Gloucester's high-risk approach to the new season suffered a serious derailment last night when Andy Keast, their respected backs coach and one of the Lions' successful back-room team in South Africa in 1997, parted company with the club four days before the new Premiership season. Keast left by mutual agreement after disagreements with Philippe Saint-André, the director of rugby.

The ramifications of Keast's abrupt departure are likely to linger. A series of players' meetings have been convened at Kingsholm in recent days, culminating in what diplomats tend to describe as "frank discussions" between Saint-André and Phil Vickery, the England Test prop and club captain. Tom Walkinshaw, Gloucester's millionaire owner, was also involved. According to highly-placed sources, Walkinshaw sided with Saint-André.

In recent weeks, the former French captain has recruited an extraordinary number of foreign players, including the Argentinian wing Diego Albanese, the Italians Cristian Stoica and Frederico Pucciarello, the Fijian Koli Sewabu and the New Zealand rugby league legend Henry Paul, not to mention fellow Frenchmen Ludovic Mercier, Patrice Collazo and Dimitri Yachvili. He has also drafted in the former Heineken Cup-winning coach from Brive, Laurent Seigne.

"I'm deeply disappointed that it has come to this," Keast said after walking out. "However, I felt I was being marginalised to an ever greater degree. As I understood, Laurent and myself were the on-field coaches. In reality, my role diminished by the day, and despite considerable support from the players, I felt I had no option but to leave."

Meanwhile, serious bad blood has developed between the newly-promoted Leeds club and the South African Rugby Football Union after the Yorkshiremen announced that two Cape Town-based internationals, the goal-kicking midfielder Braam van Straaten and the tight-head prop Cobus Visagie, had signed two-year contracts at Headingley. According to Anthony Mackaiser, a member of the Sarfu management, the contracts were "null and void", and he threatened to report the matter to the International Rugby Board unless Leeds terminated negotiations immediately.

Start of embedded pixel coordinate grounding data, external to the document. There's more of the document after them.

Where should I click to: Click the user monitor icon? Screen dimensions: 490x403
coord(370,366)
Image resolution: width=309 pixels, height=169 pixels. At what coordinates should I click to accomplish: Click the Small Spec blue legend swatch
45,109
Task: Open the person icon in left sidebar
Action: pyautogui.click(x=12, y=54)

Sarfu is querying the Van Straaten deal on procedural grounds, although it privately accepts that he will join Leeds from Western Province when the Currie Cup, South Africa's domestic competition, winds up in November. More worryingly for Leeds, the South Africans consider Visagie to be completely off limits. The prop was not awarded a central Sarfu contract at the start of the southern hemisphere season, but Mackaiser insisted he was under contract with Western Province until 2003. That presumably came as a surprise to both Visagie and Leeds, for the player has repeatedly maintained he is not contracted to anyone.

"As far as we are concerned, Cobus is booked on a flight to England on Monday and he may be considered for our Premiership game at London Irish on Saturday week," said the Leeds spokesman, Phil Daly. Meanwhile, the club's director of rugby, Phil Davies, was in celebratory mood. "These signings will raise a few eyebrows in the game," he said. He certainly hit the nail on the head there.

Even if both men eventually surface in the Ridings, there may be a nasty sting in the tail for Leeds. Sarfu could demand a hefty development fee of the kind complicating Newport's pursuit of the Springbok scrum-half Joost van der Westhuizen.